As for myself, speaking of different kinds of disciplines, aside from when I'm thinking about legal problems (obviously), I actually concentrate more on academic philosophical practice by reading classic works of philosophy and thinking critically about them, like a debate with the author. Or even better, a debate with a friend over coffee or beer if we've read the same work. It's different from theology or literary or legal criticism, although all of them actually have a lot in common & you can use the lessons of one for the other. (It also makes me believe there's always a counter argument or another side to every stance, which is why I want to play God's advocate here some, or what's a debate for...)
Anyway, because I don't really focus on the contents of beliefs of a religion -- in the sense people find it conflicts with the scientific worldview -- criticisms of that side of religious practice don't phase me as much. I think it's possible anyway to have a spiritual practice and scientific worldview. This would also get into things I think about human consciousness and how it works, which I think a lot about. But that that's another topic.
..............................
Edit. The Unitarian Church is a place you can go to get community spirit and all the congregational hubbub for non-believers.
Chade on 21/2/2015 at 13:10
Quote Posted by faetal
Our brains are natural problem-solving engines. Why would I debate a topic I find interesting with someone who already agreed with me?
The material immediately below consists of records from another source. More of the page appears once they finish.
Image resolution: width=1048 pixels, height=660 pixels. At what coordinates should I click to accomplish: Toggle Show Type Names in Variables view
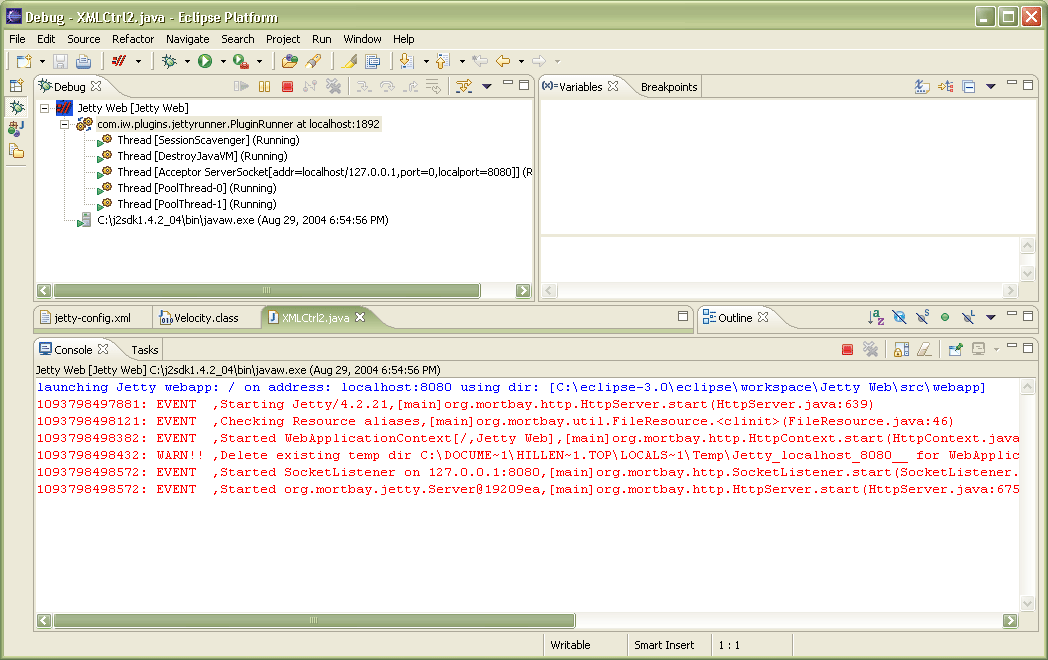(923, 87)
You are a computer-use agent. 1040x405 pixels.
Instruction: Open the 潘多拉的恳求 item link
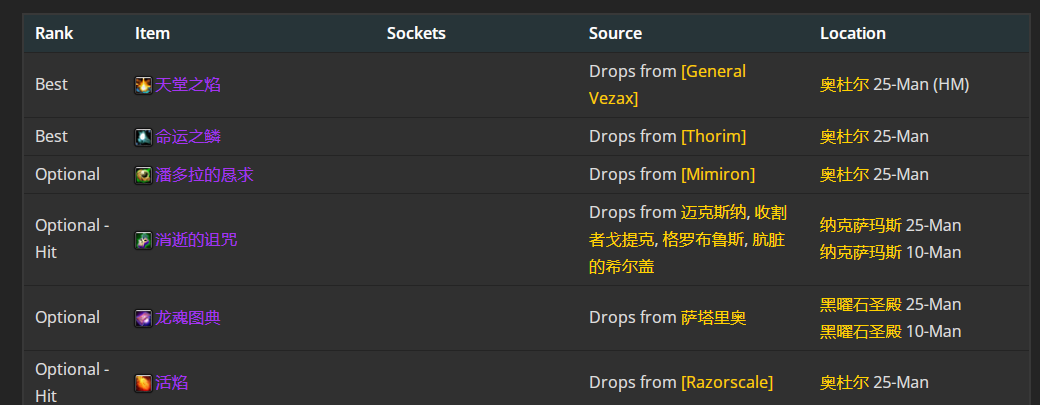tap(204, 175)
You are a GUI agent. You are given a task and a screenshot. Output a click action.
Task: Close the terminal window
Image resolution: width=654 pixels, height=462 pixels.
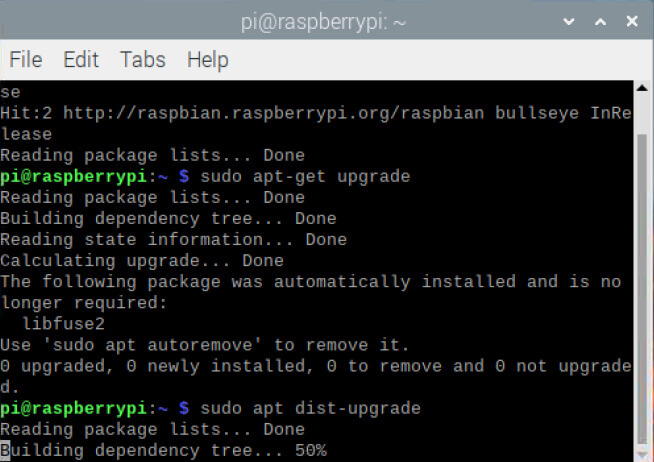click(x=634, y=20)
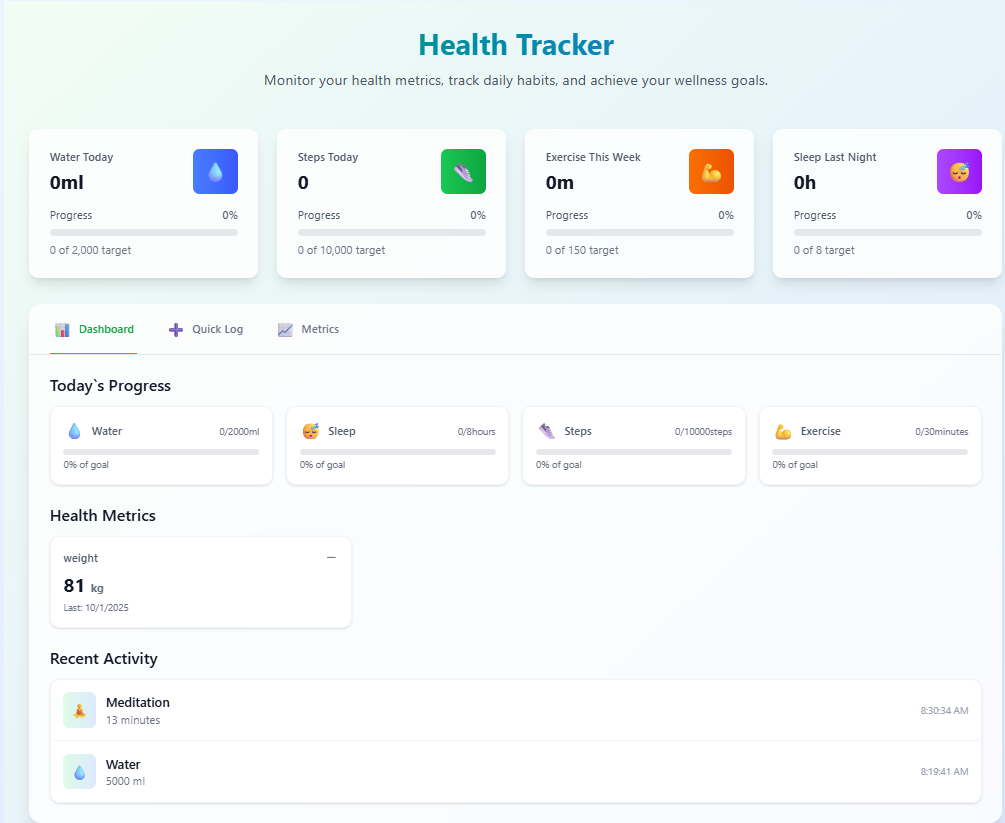The height and width of the screenshot is (823, 1005).
Task: Open the Metrics tab
Action: pos(308,329)
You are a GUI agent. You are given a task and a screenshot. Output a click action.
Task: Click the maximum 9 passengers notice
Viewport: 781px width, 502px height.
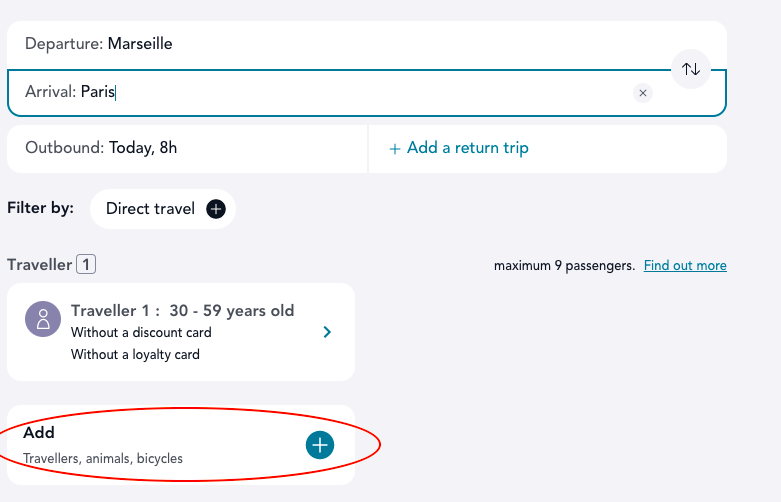(564, 266)
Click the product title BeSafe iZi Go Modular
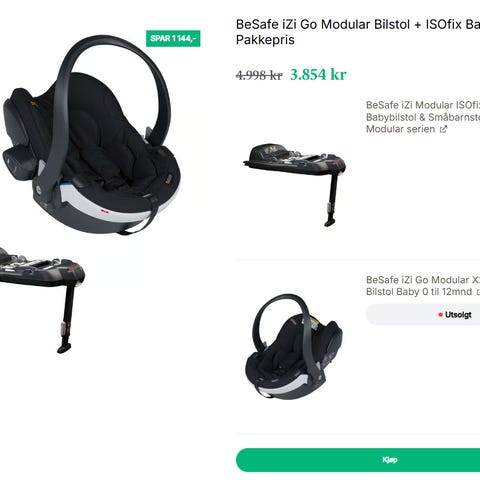Viewport: 480px width, 480px height. [x=358, y=24]
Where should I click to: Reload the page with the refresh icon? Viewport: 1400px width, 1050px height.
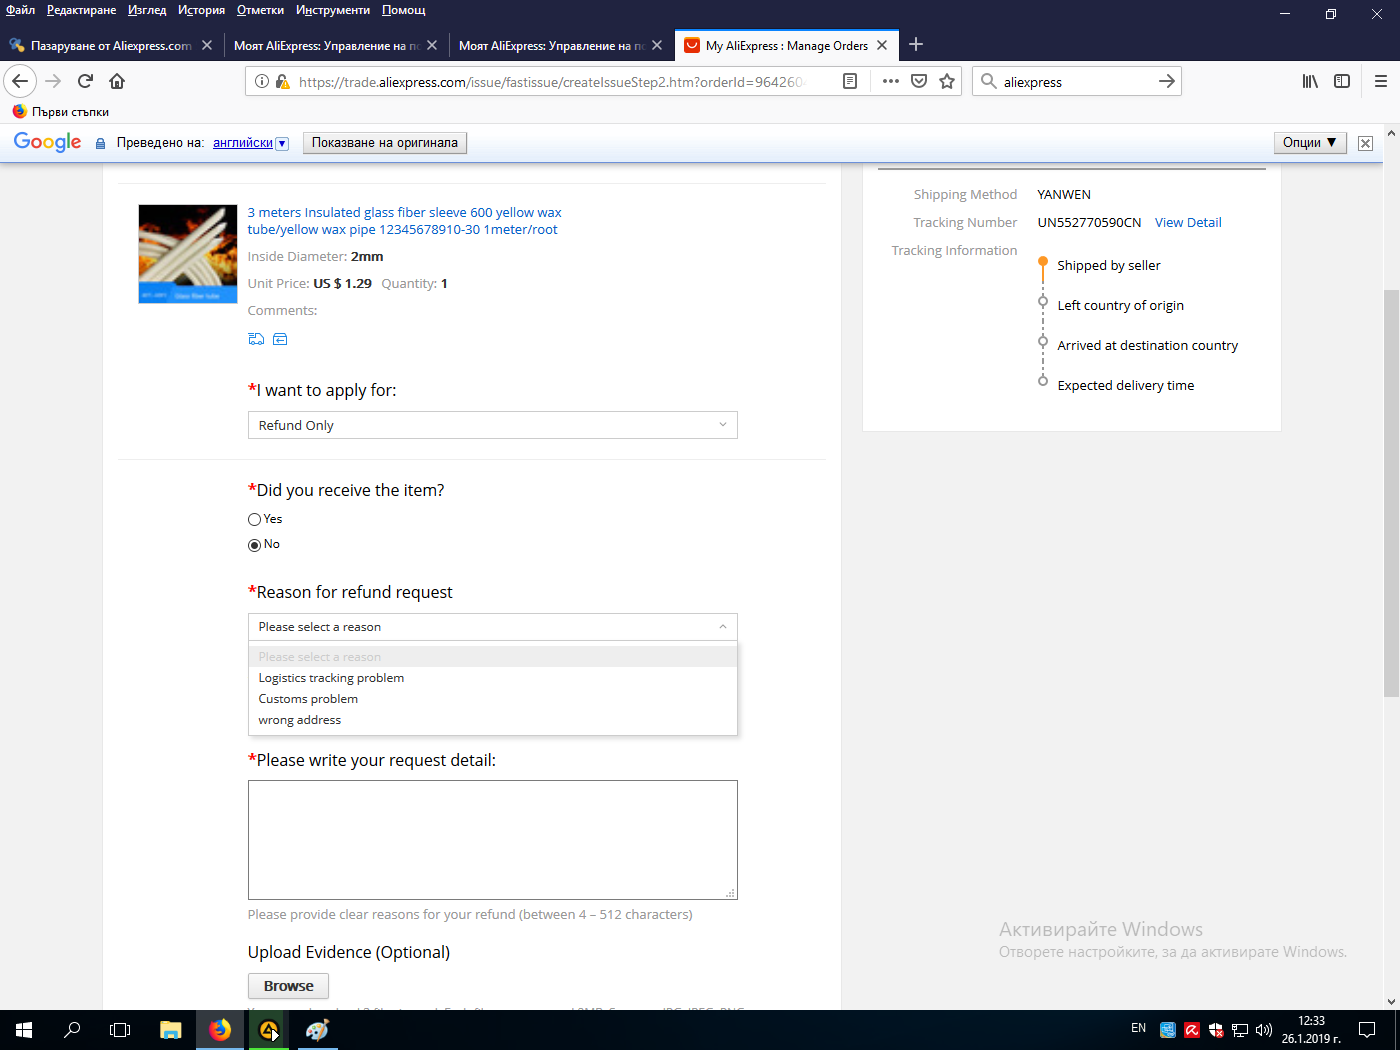point(86,81)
I don't understand how this relates to my post?
Quote Posted by faetal
This is what I meant by the successful viruses. If there no selection pressures, then you'd have an infinite number of religions, instead, people gravitate towards the idea which lodges in their head the best. I'd argue that the lion's share of this stems from simply being programmed from a very early age, when the brain is packed with mirror neurons and we trust adults without question (necessary for survival since we're born before we're fully formed thanks to our large brains).
Right, I wouldn't be surprised if that is correct. That said, I imagine the only selection pressure you need to explain the spread of religion is simply the tendency to follow your peers.